Quant aux gosses, ils composèrent tout de suite un refrain, peut-être pas méchant, mais qui ne dut pas plaire à l’homme aux rats, bien qu’il feignît de se montrer indifférent.

T’aurais pas vu Decatsisou ?

Celui qui attrape les souris et les rats

T’aurais pas vu ce Volesous ?

Celui qui attrape les nigauds et les bêtas.

Et d’en gaver sans répit tous les échos du village.

Des amusements de gamin bien sûr, mais, moi, à leur place, vu les connaissances et l’âge de l’homme aux rats, je me serais montré un peu plus respectueux.

Pour ma part, faute à ma ceinture de flanelle que je n’avais pas mise un matin, le froid s’était glissé en coliques dans mon ventre. Mais, bien que je garde toujours un flacon d’eau de Lourdes dans l’armoire et que je connaisse la prière à saint Haudrin, lorsque le Guérit-tout est venu à la maison, je l’ai bien accueilli, lui demandant même conseil : à ma place lequel des rats il achèterait ?

— Un à quat’sous, mon gars… l’ventre c’est moyen mal.

Je lui ai donc acheté un rat à quatre sous ainsi que deux autres à deux sous pour ma femme et mon fils qui toussaient un peu. À vrai dire, je voulais avant tout faire plaisir à ce vieux et à son chien qui tout en me suivant attentivement du regard, me haletait à langue pendante une façon de sourire.

Après son départ, chaque acheteur de rat se trouva rapidement guéri, alors que presque tous ceux qui l’avaient repoussé traînèrent longtemps leur petit, moyen ou grand mal respectif. Coïncidence ou magie ? Allez voir ! Toujours est-il que beaucoup de ces derniers crurent avoir été maudits.

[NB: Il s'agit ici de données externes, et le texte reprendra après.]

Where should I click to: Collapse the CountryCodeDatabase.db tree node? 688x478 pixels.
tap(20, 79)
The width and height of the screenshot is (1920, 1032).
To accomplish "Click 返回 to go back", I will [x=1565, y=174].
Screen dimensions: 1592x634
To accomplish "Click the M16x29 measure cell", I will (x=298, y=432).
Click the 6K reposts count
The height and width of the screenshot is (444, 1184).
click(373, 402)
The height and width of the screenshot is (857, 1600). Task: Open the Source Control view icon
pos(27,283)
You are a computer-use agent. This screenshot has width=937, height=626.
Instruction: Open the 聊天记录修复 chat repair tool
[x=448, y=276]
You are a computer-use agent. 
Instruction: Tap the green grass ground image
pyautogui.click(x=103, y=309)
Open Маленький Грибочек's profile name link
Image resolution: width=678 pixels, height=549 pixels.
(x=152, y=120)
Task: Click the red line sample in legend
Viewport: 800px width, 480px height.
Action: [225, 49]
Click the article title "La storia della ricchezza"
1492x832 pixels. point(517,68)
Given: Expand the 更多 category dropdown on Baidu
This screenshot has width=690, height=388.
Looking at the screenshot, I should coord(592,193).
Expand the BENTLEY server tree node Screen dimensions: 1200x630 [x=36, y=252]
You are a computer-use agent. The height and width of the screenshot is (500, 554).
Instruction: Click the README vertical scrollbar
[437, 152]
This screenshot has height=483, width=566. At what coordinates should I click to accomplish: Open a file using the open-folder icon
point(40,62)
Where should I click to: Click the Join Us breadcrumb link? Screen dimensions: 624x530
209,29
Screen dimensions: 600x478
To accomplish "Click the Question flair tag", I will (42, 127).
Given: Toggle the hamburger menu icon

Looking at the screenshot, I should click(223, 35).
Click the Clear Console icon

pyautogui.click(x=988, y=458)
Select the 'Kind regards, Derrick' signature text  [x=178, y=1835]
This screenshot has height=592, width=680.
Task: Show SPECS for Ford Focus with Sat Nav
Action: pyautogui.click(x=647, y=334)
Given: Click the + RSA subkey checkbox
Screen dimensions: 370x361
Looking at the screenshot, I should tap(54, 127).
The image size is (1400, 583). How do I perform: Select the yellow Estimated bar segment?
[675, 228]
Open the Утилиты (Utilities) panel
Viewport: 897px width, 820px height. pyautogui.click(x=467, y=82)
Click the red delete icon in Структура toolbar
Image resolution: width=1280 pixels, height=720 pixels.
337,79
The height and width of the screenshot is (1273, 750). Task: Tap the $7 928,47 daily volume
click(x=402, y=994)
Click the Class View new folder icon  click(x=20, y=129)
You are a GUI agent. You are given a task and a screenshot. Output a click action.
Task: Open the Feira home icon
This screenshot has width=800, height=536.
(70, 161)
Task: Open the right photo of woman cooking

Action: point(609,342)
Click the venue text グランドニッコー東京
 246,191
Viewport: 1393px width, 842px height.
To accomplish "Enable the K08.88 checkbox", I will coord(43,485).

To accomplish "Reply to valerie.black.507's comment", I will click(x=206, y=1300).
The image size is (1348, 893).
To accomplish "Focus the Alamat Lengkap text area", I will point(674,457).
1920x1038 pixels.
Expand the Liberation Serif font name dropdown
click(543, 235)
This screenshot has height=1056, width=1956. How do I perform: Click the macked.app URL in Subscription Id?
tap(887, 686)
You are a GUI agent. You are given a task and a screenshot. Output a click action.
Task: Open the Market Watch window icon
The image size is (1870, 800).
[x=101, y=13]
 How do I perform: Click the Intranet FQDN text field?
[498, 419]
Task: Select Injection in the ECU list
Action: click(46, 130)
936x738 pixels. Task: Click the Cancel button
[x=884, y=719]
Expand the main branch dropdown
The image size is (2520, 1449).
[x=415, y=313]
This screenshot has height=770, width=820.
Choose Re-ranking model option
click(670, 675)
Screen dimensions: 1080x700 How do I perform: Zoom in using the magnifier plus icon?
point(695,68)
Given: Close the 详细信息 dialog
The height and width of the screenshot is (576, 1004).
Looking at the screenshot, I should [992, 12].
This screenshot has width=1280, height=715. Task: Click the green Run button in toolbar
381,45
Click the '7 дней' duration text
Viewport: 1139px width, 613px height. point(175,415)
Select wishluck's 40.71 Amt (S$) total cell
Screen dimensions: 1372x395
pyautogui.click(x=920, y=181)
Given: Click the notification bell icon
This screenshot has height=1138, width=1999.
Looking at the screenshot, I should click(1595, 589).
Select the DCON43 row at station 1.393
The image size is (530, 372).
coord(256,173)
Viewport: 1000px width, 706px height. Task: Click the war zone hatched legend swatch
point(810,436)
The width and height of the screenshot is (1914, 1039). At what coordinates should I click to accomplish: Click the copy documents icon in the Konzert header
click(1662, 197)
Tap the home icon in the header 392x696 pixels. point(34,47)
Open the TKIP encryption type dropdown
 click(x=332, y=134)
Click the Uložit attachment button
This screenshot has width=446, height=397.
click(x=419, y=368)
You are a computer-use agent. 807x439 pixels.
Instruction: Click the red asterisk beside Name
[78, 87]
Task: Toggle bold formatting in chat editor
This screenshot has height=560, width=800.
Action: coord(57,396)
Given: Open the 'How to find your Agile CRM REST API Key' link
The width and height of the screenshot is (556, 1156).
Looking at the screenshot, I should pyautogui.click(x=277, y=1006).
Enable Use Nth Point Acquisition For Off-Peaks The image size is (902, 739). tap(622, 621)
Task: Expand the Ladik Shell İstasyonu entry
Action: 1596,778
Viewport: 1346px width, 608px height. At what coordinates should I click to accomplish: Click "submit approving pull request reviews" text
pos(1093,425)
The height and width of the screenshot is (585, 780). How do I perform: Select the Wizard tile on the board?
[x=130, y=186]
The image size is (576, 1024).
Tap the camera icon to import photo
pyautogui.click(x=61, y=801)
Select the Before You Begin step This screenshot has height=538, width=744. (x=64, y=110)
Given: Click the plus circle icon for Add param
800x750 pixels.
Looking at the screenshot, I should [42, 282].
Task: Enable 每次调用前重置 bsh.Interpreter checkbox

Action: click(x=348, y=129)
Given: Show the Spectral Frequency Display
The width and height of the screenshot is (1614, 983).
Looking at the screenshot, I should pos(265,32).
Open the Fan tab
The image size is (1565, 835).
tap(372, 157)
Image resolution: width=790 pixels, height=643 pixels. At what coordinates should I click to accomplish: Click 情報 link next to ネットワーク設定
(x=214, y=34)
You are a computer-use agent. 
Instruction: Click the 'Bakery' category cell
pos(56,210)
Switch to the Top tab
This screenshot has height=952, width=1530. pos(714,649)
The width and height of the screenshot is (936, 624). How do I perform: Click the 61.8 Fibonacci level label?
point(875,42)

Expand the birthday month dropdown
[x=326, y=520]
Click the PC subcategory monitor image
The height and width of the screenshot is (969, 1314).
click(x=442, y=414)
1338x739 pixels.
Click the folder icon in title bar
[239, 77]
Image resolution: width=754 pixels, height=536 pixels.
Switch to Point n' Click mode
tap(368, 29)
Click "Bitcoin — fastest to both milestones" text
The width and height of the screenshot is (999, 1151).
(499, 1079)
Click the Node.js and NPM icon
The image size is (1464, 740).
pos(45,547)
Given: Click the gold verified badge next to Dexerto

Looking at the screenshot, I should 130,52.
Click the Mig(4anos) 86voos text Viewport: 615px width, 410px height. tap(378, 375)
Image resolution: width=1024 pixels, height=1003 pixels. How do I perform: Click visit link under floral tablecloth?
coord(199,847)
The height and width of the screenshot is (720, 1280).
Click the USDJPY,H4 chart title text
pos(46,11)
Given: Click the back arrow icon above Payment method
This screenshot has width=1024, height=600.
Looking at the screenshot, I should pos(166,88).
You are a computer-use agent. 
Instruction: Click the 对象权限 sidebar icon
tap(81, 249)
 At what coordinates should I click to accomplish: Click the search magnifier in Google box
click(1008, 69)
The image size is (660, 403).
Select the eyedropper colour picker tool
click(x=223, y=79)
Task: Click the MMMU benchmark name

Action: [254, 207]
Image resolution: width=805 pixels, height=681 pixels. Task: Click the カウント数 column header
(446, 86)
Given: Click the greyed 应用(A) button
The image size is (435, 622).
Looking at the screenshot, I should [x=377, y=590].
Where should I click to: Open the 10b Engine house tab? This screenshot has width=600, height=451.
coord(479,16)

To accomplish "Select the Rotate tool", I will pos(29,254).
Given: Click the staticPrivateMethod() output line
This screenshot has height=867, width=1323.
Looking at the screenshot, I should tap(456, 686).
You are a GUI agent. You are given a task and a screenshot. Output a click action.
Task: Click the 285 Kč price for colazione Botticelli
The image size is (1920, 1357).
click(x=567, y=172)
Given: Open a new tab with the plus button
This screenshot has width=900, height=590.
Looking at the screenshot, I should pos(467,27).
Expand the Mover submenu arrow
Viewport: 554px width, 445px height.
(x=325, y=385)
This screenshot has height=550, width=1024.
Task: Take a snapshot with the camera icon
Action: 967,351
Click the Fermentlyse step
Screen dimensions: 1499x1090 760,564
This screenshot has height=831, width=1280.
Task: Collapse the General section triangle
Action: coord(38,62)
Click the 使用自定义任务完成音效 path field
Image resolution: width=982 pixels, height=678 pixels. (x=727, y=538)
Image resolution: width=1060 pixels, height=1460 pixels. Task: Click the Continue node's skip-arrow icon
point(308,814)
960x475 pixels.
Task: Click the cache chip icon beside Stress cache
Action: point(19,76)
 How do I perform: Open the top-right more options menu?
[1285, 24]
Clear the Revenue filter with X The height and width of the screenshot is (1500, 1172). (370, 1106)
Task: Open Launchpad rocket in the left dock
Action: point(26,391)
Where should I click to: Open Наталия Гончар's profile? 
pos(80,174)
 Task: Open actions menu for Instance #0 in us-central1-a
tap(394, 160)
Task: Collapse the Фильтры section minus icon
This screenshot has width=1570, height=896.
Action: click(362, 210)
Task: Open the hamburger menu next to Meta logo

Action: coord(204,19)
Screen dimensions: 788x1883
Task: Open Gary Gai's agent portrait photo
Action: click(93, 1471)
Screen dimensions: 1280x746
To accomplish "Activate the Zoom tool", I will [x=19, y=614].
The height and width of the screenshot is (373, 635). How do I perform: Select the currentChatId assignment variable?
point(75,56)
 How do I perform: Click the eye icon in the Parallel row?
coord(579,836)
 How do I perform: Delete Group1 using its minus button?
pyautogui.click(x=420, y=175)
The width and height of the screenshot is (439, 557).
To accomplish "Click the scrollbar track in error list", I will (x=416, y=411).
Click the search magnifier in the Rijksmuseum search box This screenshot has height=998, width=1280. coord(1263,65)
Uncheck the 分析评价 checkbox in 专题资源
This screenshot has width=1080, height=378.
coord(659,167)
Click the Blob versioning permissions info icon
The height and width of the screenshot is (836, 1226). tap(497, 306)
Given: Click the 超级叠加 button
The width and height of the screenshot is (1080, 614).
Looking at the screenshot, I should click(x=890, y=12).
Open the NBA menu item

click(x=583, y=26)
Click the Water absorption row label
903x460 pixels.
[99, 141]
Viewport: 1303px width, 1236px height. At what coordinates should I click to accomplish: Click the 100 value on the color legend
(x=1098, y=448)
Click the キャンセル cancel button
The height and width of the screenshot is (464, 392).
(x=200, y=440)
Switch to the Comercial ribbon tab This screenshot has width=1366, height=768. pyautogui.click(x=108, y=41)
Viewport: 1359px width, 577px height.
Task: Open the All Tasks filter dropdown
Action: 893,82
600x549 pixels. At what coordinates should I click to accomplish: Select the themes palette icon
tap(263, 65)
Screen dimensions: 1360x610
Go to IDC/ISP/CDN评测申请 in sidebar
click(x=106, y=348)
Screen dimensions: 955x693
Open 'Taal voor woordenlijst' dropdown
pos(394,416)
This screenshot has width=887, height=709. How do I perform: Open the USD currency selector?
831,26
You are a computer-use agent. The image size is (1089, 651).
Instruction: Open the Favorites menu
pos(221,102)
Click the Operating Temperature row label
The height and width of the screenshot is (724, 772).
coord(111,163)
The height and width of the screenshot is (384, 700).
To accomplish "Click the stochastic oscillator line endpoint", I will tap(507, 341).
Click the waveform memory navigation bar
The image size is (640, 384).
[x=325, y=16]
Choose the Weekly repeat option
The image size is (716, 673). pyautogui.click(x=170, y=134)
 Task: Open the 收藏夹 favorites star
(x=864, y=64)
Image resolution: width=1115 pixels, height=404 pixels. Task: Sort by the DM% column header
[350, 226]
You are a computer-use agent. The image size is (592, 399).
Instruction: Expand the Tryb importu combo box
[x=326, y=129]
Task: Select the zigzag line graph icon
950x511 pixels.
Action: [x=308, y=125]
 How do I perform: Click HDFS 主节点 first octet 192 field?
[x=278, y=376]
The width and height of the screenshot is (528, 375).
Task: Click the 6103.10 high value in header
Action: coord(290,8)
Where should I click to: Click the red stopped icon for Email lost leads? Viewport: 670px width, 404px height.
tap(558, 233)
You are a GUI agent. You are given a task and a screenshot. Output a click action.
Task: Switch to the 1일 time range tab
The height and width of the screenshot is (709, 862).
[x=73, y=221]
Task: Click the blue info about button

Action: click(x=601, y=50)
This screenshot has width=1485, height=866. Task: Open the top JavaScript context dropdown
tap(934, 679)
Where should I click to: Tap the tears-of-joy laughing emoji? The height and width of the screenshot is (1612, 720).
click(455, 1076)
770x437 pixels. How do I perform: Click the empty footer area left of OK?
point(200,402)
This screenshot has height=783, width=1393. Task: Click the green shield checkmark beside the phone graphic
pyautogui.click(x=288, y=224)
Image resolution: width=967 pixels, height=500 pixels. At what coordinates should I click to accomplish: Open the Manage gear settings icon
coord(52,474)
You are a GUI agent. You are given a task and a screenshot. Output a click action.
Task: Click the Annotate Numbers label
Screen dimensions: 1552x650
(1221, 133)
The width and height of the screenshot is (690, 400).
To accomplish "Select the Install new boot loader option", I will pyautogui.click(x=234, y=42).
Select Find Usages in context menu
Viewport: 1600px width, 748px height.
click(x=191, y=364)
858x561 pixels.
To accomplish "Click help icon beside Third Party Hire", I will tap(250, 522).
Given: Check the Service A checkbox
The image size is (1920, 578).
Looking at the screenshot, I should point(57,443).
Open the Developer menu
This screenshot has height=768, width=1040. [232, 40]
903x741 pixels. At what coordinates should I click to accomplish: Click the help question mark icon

Aussi lorsqu’en février il repassa par chez nous, encore en plein froid, son chien vissé à ses talons, fut-il mal accueilli, lui et ses rats par ceux qui se prétendaient ses « victimes ». On vit cette fois combien les gens étaient méchants et désiraient le rester. Ils auraient pu faire profit de l’expérience passée en se décidant enfin à acheter un des rats guérisseurs pour se remettre d’aplomb, comme ceux qui avaient agi de confiance. Mais, non, et certains même décidèrent de se venger sur… le chien du vieux, parce que la Justice ne punit pas pour ça, et qu’il n’est jamais bon de s’en prendre directement à ce ce genre d’homme.

On n’a jamais su qui lui jeta cet os farci d’une viande hachée, mêlée de poison violent. Il le happa avec un grognement de liesse, l’emportant dans une course folle, hors du village pour se cacher et croquer l’aubaine à lui tout seul, malgré les appels de son maître.

Jusqu’à sa mort, qui demanda une bonne heure et le fit hurler à vous écorcher le cœur, çà et là, partout où il croyait fuir sa douleur, tombant, se roulant et repartant avec elle qui lui fondait aux tripes, aucun de ses assassins ne se donna la peine d’aller l’achever d’une volée de chevrotines. Sans doute la crainte de se trahir ou, tout simplement, l’indifférence qui suit les mauvais coups réussis.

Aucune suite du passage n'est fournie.